• [TASK PROMPT] Pick up the gel firestarter forum thread below from its last line and continue it.

• [TEXT SEGMENT]
::::::::

# Gel firestarter.



## sdkid (Jan 4, 2018)

Are they all the same? The little bottle that I got from Amazen is spendy compared to whats available locally. Just not sure if they are same to use around food.


----------



## PerazziMx14 (Jan 4, 2018)

Please remove


----------



## forkin pork (Jan 4, 2018)

All I can say is from watching a couple of different shows on TV, one in particular is "Man-Fire-Food"
They always light and use wood fires and wood coals, a lot of the time, I see them starting fires with oils, kerosene etc.
It does raise an eye brow with me, and I don't use liquids except for left over food oils and grease.
My guess is, it must be ok, and if you do use gel, just use enough to get something going.


----------



## mtodriscoll (Jan 4, 2018)

I just use a small camping-sized propane bottle with a plumbing torch head to light the pellets for my Amazen tube and maze. No gel or liquid needed... The torch head is about $10 and lasts years (I've had mine 22 years and it's still going). The little propane bottles are about $3 and last me 1-2 years each. Torch the pellets for about 30 seconds, let burn for a little while, blow out and smoke away!


----------



## Mauritius (Jan 4, 2018)

I second the gas torch method. Works great, lasts forever, and is useful for other stuff.


----------



## browneyesvictim (Jan 4, 2018)

::::::::

• [ROWS]
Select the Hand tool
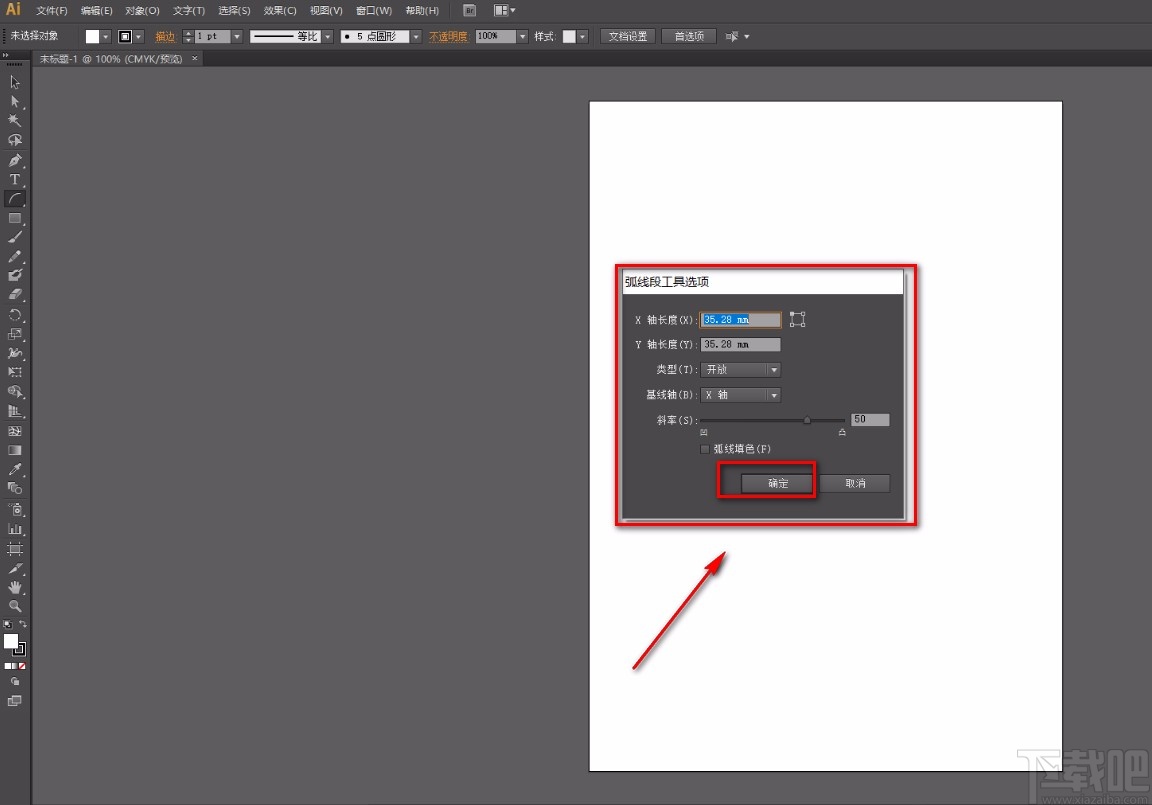Image resolution: width=1152 pixels, height=805 pixels. tap(15, 588)
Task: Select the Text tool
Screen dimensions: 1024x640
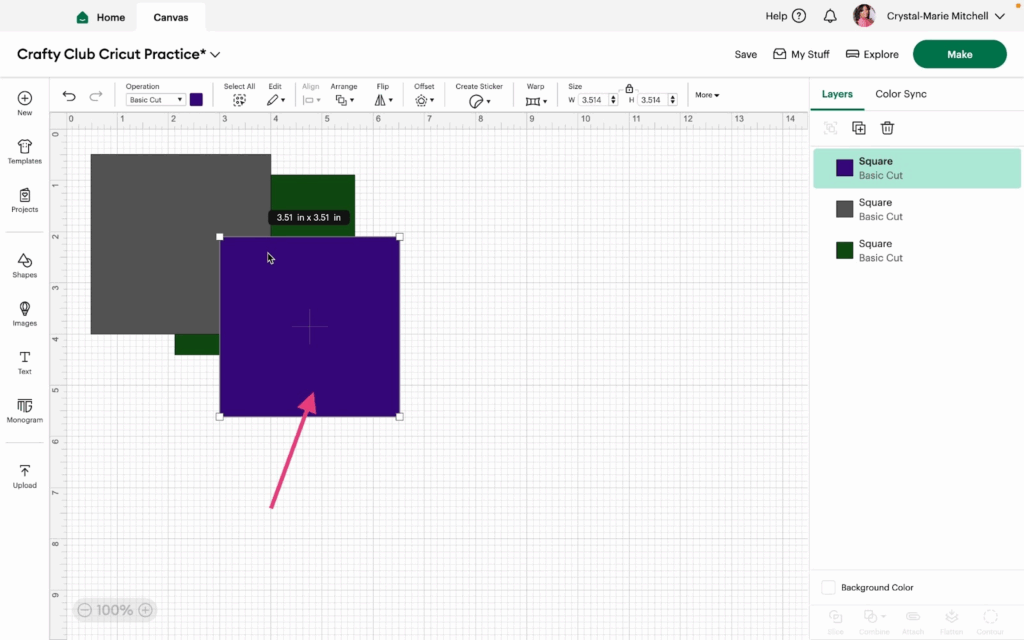Action: [25, 362]
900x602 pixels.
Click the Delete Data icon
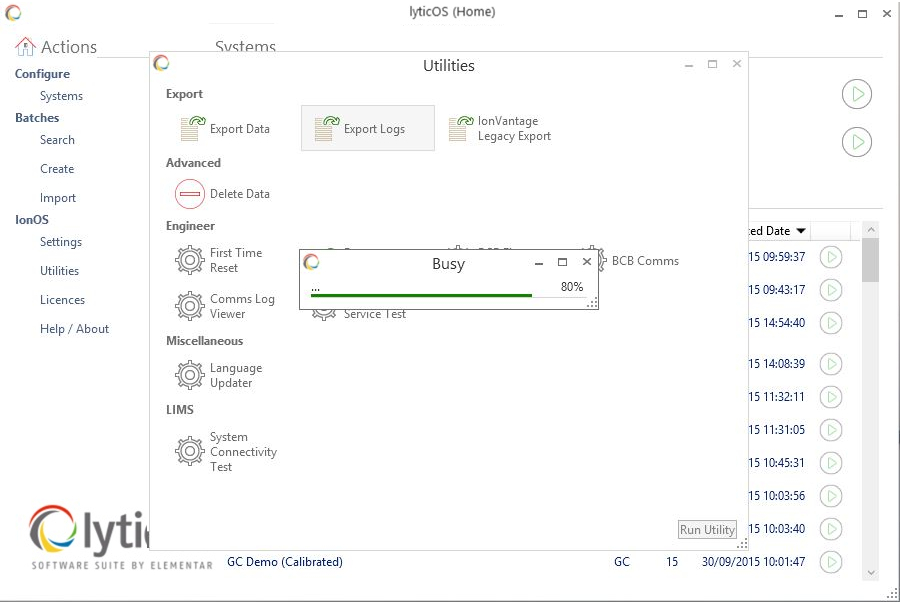click(190, 194)
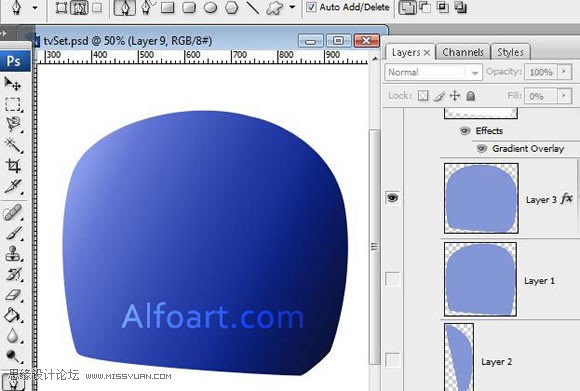Click the Lock all padlock icon

pos(471,96)
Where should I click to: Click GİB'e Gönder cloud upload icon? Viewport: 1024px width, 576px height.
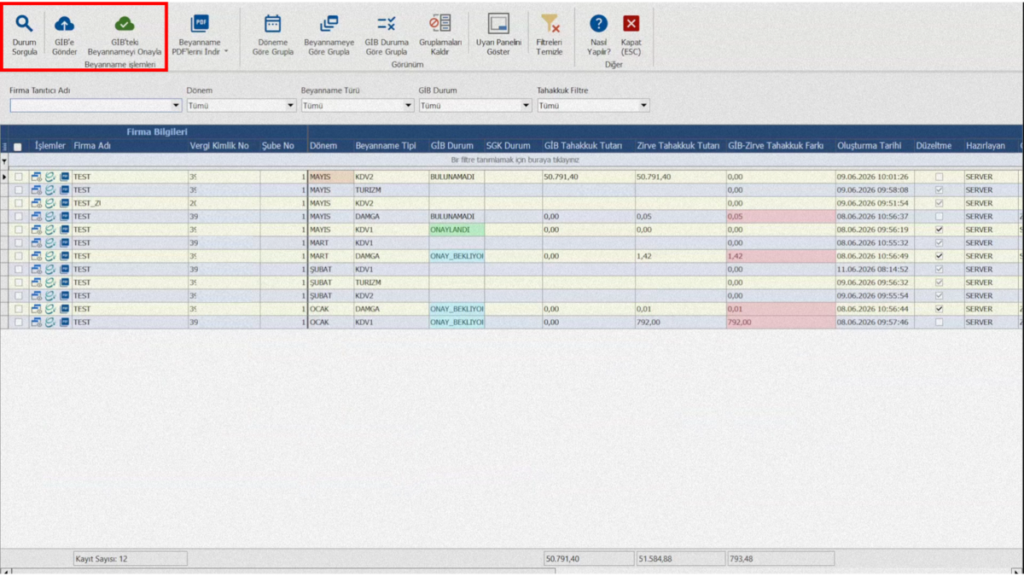64,24
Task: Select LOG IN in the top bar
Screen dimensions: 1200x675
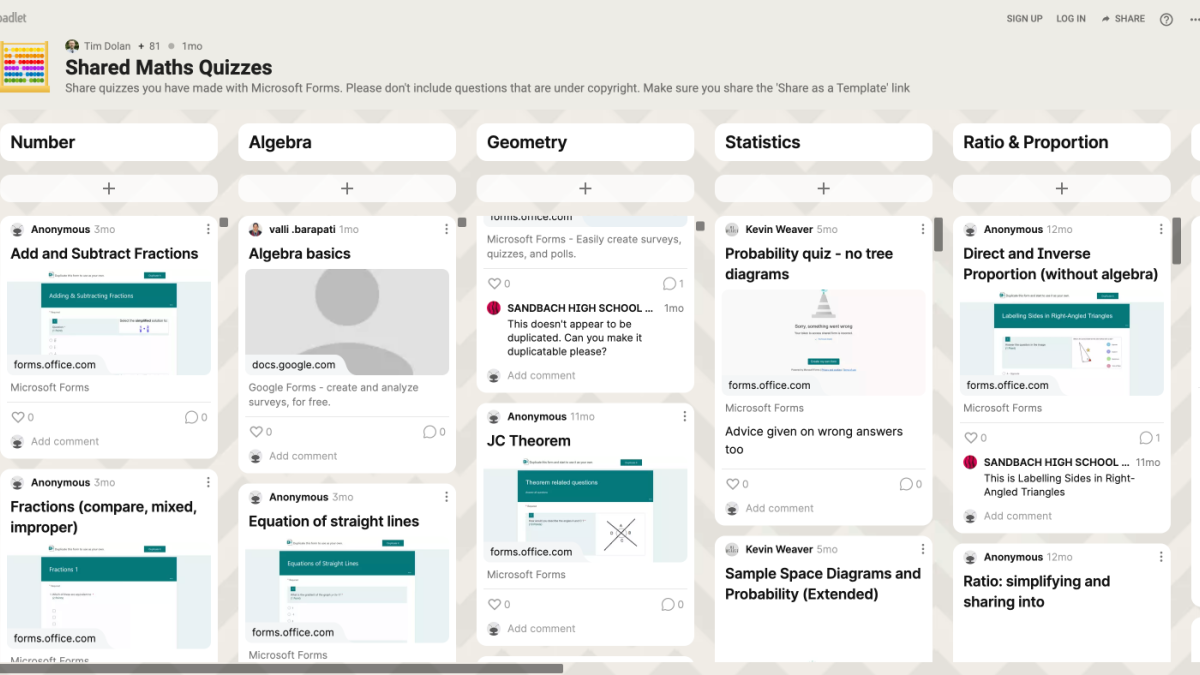Action: point(1070,18)
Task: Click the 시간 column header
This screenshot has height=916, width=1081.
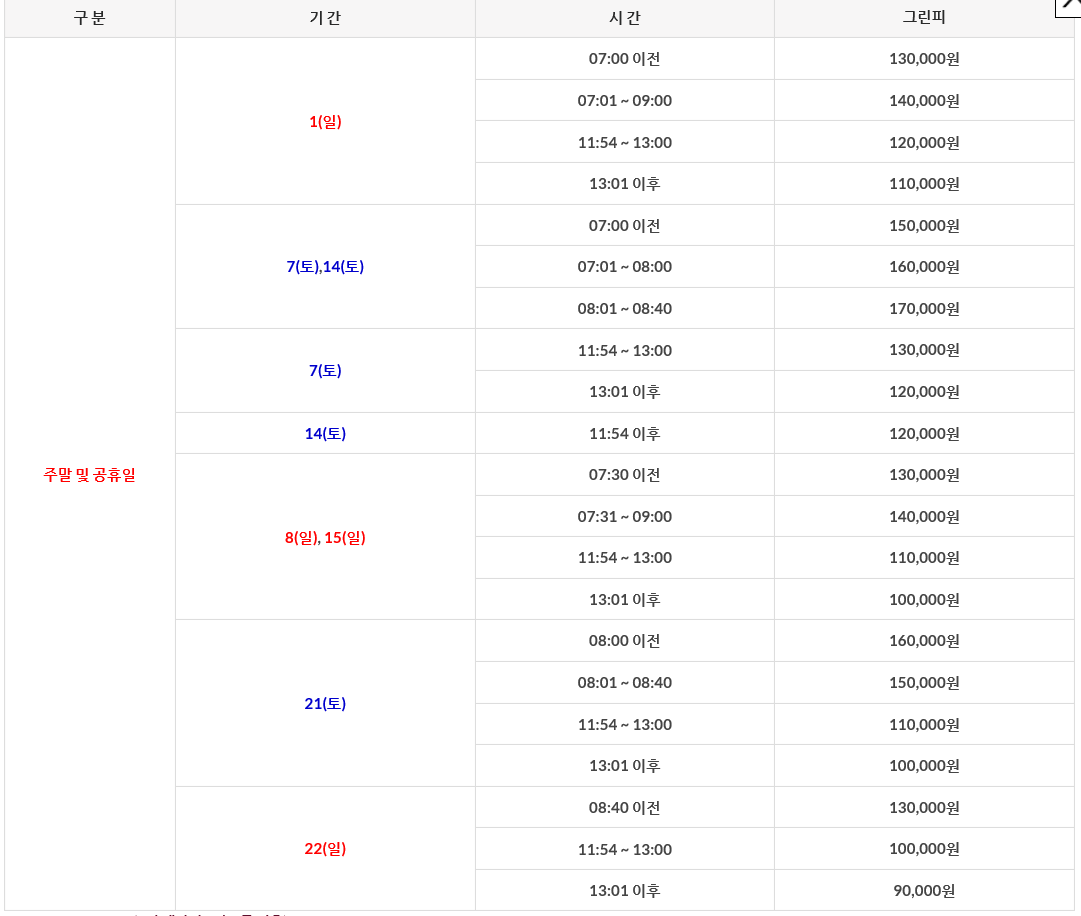Action: click(x=624, y=18)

::::::::

• [EXERCISE OUTPUT]
Gas torch is the way to go for lighting the Amazens. I recently picked up a "self igniting" one with an igniter built into it. This one came with a Mapp Gas canister. WOW! That works way better than propane! Lighting briquettes or lump I set a chimney on a propane side burner for a couple of minutes. I've stopped using lighter fluid or any other kind of accelerant. No need to singe any eyebrows.


----------



## biteme7951 (Jan 4, 2018)

I usually use either rubbing alcohol dripped over the end of the row with a syringe, or stuff a birthday candle thru the hole into the pellets and light the wick...but I have used a torch in the past with success.

Barry.


----------



## sdkid (Jan 4, 2018)

I was using the gel from amazen, it came with the tube. It is out and I am looking for a replacement. I'll try the torch alone and see how it goes. thanks everyone.


----------



## PerazziMx14 (Jan 5, 2018)

Please remove


----------



## SmokinAl (Jan 5, 2018)

What are you trying to light. If it's charcoal, then a charcoal chimney with paper soaked in cooking oil works great.
If your lighting pellets for your AMNPS, then a torch is the easiest way.
Al


----------



## gmc2003 (Jan 5, 2018)

To add to Al's suggestion. If it's charcoal then the Weber starter cubes work great also.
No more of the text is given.